Here’s how to “stay in the light” as a business leader.

Beyond building friendships, separating your “work self” from your “real self” can majorly help in avoiding depressive episodes, Saremi says. She often warns entrepreneurs against thinking of their businesses as their “child” or an extension of themselves -- that way, they won’t feel like a failure when problems inevitably arise.

“Your brand is a separate entity from you,” Saremi told Grow Wire. “Even if you’re a celebrity chef -- even if the brand is your name -- you need to keep a separate persona for the brand so you can ensure you’re taking care of yourself when you’re not working.”

If you experience symptoms of depression, Saremi advises seeing a therapist as soon as you can. Everything you say there will be confidential, and you don’t have to talk about your struggles with anyone else.  

And if you don’t struggle with symptoms, it’s still key to build a healthy work-life outlook, especially if you’re an entrepreneur or exec. Here are some practical ways to do it.

1. Join or start a group.

Follow Yap’s lead, and join an entrepreneurs’ or industry-specific group in your area. If organized hangouts aren’t your thing, then gather some contacts from your line of work for a monthly cocktail to celebrate wins and brainstorm new ways to solve problems particular to your industry.

2. Talk to friends or family.

Saremi encourages chatting about problems with friends or family, if you can. This is different from a group setting, because these people know you more intimately and can advise you on a more personal level.

3. Go for a run.

Instead of sitting in a therapist’s office, Saremi goes for runs with her clients and talks things out while jogging.

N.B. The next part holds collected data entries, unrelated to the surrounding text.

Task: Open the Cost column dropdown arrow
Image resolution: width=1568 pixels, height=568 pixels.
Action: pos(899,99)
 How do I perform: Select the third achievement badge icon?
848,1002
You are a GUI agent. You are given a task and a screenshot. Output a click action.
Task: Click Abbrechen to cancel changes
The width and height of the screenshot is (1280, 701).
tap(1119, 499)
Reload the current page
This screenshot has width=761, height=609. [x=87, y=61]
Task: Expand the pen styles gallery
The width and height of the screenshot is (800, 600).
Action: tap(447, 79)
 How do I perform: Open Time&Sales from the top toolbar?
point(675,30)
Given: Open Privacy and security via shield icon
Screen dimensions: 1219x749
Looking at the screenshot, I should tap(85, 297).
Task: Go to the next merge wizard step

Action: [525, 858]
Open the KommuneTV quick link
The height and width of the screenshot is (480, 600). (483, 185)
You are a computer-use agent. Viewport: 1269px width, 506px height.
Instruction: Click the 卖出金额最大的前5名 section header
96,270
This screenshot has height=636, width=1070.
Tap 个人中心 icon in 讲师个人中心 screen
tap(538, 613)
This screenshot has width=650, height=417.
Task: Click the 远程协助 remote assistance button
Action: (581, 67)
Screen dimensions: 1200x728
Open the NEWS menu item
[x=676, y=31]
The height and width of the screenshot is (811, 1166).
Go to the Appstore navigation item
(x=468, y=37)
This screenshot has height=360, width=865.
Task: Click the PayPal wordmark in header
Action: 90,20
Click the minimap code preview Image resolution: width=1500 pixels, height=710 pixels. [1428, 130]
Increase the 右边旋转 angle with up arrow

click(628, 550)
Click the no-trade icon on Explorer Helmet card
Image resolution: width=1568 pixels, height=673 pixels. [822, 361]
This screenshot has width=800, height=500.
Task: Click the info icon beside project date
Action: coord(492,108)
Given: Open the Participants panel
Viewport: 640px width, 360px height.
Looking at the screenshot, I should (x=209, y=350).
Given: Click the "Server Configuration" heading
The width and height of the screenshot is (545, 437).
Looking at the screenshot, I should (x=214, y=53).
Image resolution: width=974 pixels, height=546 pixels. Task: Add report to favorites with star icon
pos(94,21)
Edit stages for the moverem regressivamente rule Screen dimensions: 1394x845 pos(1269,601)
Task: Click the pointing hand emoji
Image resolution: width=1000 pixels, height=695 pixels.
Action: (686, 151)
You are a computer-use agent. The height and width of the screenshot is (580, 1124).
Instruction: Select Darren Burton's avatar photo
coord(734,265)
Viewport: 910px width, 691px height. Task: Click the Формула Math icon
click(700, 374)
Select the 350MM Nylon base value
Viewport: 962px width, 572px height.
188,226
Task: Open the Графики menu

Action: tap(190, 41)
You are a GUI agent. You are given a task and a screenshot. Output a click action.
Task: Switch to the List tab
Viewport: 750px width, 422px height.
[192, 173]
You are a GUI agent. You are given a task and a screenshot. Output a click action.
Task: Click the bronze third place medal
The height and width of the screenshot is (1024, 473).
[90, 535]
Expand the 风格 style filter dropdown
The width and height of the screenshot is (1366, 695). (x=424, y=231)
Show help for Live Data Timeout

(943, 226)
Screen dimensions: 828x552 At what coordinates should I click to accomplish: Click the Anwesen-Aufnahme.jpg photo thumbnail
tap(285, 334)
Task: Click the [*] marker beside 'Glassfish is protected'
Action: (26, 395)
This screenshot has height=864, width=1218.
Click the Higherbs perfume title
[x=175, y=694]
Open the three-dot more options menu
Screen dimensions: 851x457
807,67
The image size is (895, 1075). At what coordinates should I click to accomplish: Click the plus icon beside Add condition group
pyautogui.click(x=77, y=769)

The effort took my mind off of being self-conscious about spilling my guts to someone I’d just met,” PureWow writer Dana Dickey wrote after a session with Saremi last year.

Try the same tactic with your friends or colleagues, and you might be surprised at how much easier the conversation flows. Endorphins don’t hurt happiness levels, either.

4. Set “no work” hours.

Decide on designated hours every day where you absolutely don’t touch work. The zillion-hour workday isn’t healthy nor typical, Saremi says.

“Lately, I’ve noticed this tendency to glamorize ‘grinding’ and ‘hustling,’” she added. “It’s a very ‘Silicon Valley’ paradigm of, ‘We only ate ramen and slept on the floor, then woke up to code.’ We’ve glamorized this kind of lifestyle so people think it’s normal. But it’s not.”

5. Look back at what you’ve already accomplished.

It’s tempting to focus on challenges you haven’t yet conquered at work, especially if you’re an entrepreneur. Take time to reminisce on what you’ve already overcome and celebrate your growth so far.